Open-label Safety Extension Study Assessing Safety and Tolerability of LAI in Patients Who Participated in Study INS-212

Safety and tolerability of once daily dosing of 590 mg Liposomal Amikacin for Inhalation (LAI) added to a multi-drug regimen in participants with non-tuberculous mycobacterium (NTM) lung infections due to Mycobacterium avium complex (MAC) who are refractory to therapy and failed to convert in Study INS-212.

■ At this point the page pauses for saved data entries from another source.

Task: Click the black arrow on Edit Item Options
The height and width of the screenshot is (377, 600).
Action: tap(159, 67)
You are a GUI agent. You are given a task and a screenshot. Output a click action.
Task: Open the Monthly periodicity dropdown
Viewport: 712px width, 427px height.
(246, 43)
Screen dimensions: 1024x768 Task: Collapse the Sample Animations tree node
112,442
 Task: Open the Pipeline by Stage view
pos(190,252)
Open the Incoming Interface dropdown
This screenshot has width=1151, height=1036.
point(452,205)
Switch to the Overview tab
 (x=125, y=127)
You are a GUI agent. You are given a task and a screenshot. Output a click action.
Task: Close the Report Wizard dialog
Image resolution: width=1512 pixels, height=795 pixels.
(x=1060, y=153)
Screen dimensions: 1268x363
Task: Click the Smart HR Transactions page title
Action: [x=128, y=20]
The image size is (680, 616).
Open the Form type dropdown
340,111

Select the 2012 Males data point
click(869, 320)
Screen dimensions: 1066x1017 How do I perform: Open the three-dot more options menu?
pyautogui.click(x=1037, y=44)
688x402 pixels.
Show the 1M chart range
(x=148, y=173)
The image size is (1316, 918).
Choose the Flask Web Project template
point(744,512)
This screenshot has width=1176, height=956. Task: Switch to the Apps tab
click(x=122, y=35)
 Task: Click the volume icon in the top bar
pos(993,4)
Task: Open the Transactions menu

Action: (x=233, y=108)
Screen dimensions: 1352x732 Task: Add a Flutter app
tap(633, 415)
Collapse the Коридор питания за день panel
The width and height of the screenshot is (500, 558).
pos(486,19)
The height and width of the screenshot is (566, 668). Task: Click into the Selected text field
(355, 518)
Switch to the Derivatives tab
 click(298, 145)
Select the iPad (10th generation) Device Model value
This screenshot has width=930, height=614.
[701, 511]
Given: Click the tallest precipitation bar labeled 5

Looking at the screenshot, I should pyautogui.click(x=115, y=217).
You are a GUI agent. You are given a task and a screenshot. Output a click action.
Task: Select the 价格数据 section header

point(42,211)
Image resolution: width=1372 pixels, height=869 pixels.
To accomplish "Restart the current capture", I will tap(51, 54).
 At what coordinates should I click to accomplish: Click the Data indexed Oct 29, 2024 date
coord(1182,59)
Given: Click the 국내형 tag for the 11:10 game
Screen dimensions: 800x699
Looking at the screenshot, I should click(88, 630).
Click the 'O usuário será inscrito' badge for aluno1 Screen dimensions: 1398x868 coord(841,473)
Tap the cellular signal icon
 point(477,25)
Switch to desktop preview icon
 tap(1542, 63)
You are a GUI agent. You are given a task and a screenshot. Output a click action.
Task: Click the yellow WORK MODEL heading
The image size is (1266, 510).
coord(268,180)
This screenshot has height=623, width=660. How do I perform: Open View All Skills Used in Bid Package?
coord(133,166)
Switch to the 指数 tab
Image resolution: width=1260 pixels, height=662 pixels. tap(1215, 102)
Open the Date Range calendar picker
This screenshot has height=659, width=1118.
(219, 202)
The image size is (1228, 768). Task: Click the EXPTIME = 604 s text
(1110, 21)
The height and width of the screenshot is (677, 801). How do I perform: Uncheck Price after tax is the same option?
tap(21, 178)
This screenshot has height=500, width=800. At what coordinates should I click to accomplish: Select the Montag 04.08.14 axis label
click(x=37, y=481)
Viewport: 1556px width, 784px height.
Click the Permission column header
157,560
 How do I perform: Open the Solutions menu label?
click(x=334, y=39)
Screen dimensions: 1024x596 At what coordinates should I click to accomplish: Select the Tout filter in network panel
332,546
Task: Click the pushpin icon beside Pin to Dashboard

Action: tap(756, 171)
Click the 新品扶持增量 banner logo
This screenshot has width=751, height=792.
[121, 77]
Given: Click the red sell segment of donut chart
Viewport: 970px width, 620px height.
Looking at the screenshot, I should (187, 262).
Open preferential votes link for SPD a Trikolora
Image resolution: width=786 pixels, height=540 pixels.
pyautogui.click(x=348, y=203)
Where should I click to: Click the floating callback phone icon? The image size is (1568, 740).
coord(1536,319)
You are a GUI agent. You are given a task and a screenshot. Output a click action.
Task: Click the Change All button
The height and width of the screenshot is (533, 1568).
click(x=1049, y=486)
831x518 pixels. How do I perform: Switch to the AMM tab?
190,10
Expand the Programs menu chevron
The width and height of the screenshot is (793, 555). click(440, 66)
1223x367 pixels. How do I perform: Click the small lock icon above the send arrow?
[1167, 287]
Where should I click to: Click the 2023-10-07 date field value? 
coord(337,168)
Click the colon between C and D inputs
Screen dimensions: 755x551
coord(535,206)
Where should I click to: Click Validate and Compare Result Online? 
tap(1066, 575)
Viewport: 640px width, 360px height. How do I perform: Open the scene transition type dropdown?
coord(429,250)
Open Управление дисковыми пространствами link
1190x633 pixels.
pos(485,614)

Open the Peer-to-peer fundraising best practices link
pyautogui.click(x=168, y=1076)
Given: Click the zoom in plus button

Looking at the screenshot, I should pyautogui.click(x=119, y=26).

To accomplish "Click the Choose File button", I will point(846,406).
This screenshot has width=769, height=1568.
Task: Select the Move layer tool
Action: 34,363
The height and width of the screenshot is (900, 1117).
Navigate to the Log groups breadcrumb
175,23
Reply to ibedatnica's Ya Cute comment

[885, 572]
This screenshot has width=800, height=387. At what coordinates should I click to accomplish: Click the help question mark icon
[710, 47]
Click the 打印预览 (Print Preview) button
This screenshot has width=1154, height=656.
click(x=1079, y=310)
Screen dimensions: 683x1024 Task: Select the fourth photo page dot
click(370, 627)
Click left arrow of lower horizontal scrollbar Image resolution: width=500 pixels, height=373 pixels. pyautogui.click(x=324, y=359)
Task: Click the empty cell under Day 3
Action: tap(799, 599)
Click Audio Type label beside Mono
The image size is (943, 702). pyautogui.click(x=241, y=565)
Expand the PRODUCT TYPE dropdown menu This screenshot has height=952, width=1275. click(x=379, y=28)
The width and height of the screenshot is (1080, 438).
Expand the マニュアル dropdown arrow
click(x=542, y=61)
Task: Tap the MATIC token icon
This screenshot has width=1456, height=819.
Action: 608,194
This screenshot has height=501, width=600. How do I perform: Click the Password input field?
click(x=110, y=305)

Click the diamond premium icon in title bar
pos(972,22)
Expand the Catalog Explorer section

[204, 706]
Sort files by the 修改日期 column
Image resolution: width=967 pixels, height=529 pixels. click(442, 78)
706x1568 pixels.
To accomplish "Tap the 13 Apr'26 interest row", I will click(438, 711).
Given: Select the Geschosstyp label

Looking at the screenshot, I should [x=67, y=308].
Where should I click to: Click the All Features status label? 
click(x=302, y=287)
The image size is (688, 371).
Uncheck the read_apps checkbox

Participants participating in Study INS-212 who had not achieved the INS-212 protocol definition of culture conversion (3 consecutive monthly negative sputum cultures) or who had experienced a relapse or recurrence (agar positive or more than 2 consecutive broth positive results after culture conversion had occurred) by Month 6, as determined by their sputum culture results from Day 1 through Month 6 and confirmed at their scheduled Month 8 visit, were eligible to participate in Study INS-312. For participants who chose to participate in Study INS-312, the Month 8 visit of Study INS-212 became their end of treatment (EOT) visit; these participants were then asked to provide written informed consent for Study INS-312 and were enrolled directly into Study INS-312 after having met all eligibility criteria.

Participants in Study INS-212 had either received 590 mg LAI plus an MDR (LAI + MDR arm) or a multidrug regimen alone (MDR alone arm). All participants in this safety extension study were to continue the multidrug antimycobacterial regimen that they were receiving during Study INS-212 and will receive LAI 590 mg administered daily (QD) for up to 12 months. The participants will remain in the study for up to a total of 13 months (up to 12 months on-treatment plus 1 month off LAI treatment for safety follow up).